O Morto Está Vivo!


Luís tinha aquela dúvida que o aborrecia. E todos sabem que as dúvidas são feitas de uma fibra incansável, mordaz, que coça por dentro e que nunca passa a não ser que seja atacada com gosto, mesmo que, assim como se coça até ferir a pele, se enfrente por dentro até ferir a alma.
            Confidenciou a seu irmão, Bendito, que não saberia como cobrar aquela promessa do amigo rico, Antero, que jurara que lhe daria o mais belo enterro já visto em toda a gloriosa terra de Albuquerque do Bem-me-Quer.
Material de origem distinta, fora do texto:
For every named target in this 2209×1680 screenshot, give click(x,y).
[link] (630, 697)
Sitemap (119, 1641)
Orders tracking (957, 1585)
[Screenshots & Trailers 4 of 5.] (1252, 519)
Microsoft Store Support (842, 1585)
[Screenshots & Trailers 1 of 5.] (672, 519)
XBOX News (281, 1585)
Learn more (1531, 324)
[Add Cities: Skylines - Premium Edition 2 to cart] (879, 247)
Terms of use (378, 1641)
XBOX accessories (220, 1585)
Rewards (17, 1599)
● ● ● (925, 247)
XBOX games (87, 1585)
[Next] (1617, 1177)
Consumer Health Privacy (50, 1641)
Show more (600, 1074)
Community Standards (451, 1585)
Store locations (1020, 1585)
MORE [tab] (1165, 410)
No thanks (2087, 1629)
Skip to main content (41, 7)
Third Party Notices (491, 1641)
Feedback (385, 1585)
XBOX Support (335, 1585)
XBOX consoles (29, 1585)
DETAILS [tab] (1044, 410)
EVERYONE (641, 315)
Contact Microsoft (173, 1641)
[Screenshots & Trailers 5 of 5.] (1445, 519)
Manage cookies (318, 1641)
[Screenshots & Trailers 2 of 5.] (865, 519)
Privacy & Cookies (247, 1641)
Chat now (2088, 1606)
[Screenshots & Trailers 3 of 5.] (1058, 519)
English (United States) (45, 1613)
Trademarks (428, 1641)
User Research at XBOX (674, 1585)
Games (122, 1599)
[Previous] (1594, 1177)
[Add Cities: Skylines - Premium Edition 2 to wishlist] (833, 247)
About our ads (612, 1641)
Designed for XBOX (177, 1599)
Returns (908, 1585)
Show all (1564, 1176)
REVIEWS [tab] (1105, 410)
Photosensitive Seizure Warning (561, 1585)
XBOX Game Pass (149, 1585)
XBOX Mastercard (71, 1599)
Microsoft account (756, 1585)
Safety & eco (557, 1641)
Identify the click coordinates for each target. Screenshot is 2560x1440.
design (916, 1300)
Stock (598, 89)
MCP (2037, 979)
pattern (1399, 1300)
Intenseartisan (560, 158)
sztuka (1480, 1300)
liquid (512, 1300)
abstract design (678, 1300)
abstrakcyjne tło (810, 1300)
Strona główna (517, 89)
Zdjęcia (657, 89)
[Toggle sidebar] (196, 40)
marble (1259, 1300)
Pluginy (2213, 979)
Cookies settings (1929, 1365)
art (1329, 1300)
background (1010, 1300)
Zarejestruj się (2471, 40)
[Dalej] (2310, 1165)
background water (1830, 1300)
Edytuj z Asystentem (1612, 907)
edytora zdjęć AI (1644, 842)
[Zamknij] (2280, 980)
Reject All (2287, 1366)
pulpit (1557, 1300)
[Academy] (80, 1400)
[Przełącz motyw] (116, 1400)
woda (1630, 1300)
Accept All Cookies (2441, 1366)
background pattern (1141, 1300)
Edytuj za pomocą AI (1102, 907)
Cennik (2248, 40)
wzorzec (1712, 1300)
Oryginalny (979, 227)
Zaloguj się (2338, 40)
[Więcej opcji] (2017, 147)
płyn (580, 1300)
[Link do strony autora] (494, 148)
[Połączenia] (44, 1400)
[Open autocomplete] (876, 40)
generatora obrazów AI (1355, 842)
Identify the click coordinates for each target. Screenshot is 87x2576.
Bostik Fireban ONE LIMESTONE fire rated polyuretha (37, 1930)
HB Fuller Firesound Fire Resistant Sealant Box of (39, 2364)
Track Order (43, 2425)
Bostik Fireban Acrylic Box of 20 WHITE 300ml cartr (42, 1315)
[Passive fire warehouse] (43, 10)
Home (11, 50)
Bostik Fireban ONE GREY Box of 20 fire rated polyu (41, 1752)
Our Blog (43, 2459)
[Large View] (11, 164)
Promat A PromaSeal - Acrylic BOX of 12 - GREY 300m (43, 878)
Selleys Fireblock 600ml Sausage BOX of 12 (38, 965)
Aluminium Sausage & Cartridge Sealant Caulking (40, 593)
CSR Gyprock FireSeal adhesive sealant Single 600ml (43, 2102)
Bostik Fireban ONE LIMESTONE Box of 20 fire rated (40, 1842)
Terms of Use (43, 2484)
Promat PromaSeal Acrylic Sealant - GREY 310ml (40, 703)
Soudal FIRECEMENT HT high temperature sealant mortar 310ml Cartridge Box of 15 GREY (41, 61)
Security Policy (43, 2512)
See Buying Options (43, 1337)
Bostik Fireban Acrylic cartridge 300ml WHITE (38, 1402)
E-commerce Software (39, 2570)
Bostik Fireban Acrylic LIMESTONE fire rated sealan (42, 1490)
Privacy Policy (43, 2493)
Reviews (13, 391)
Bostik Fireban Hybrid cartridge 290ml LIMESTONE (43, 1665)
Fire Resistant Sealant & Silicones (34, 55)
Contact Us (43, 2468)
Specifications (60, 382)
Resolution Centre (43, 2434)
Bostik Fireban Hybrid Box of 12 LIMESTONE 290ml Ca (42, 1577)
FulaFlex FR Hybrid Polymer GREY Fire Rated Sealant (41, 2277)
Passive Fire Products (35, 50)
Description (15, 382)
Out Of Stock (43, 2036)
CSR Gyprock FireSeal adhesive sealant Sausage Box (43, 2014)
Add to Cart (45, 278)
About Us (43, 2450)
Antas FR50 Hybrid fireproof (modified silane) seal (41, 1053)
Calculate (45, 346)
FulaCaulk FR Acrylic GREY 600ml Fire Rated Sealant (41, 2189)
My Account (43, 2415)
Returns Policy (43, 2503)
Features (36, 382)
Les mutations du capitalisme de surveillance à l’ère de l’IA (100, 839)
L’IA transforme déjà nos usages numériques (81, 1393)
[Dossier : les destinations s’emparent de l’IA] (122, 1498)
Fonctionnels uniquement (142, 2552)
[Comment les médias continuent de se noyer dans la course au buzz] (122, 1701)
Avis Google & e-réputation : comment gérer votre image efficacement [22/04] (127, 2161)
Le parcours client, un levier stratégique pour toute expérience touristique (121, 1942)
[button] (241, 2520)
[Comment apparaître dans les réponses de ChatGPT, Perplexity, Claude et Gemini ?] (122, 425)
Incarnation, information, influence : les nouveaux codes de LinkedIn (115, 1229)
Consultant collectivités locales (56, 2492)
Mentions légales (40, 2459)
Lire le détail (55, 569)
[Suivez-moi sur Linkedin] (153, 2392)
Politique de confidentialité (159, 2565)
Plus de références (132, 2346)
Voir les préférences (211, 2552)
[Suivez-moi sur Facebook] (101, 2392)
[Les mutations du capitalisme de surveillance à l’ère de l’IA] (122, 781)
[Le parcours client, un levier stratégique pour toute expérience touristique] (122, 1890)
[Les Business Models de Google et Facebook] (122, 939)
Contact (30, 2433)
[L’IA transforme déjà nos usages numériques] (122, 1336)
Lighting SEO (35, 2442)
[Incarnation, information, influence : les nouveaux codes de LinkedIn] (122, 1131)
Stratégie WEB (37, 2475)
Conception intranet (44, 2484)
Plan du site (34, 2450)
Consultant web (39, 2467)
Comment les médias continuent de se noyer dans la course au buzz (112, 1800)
E como conselho bom ninguém escuta e conselho ruim tem serventia, assim como sempre se acha uso para pote vazio, acolheu o que o irmão teceu em fios de inconseqüência:
            - Finja tua morte e veremos se o enterra com todas as pompas.
            Sendo um vazio e o outro leso, os dois irmãos combinaram de avisar ao Antero que, de pronto, principiou-se em organizar o mais suntuoso velório que a cidade já havia visto. Veio até uma banda da capital, um representante do Governador, dois deputados federais e quatro estaduais, além de hordas de vereadores que ficaram esquecidos. Contratou ¨choradeiras¨, mandou fazer o caixão mais belo já observado, todo preto, que reluzia qualquer imagem como se uma camada fina de espelho o envolvesse. O difícil para Luís foi fingir-se de morto o tempo todo. Para auxiliá-lo, Bendito permaneceu ao seu lado a todo minuto, sob pretexto de uma saudade tão grande e amarga que gostaria de acompanhar o irmão até que a última pá o cobrisse para sempre.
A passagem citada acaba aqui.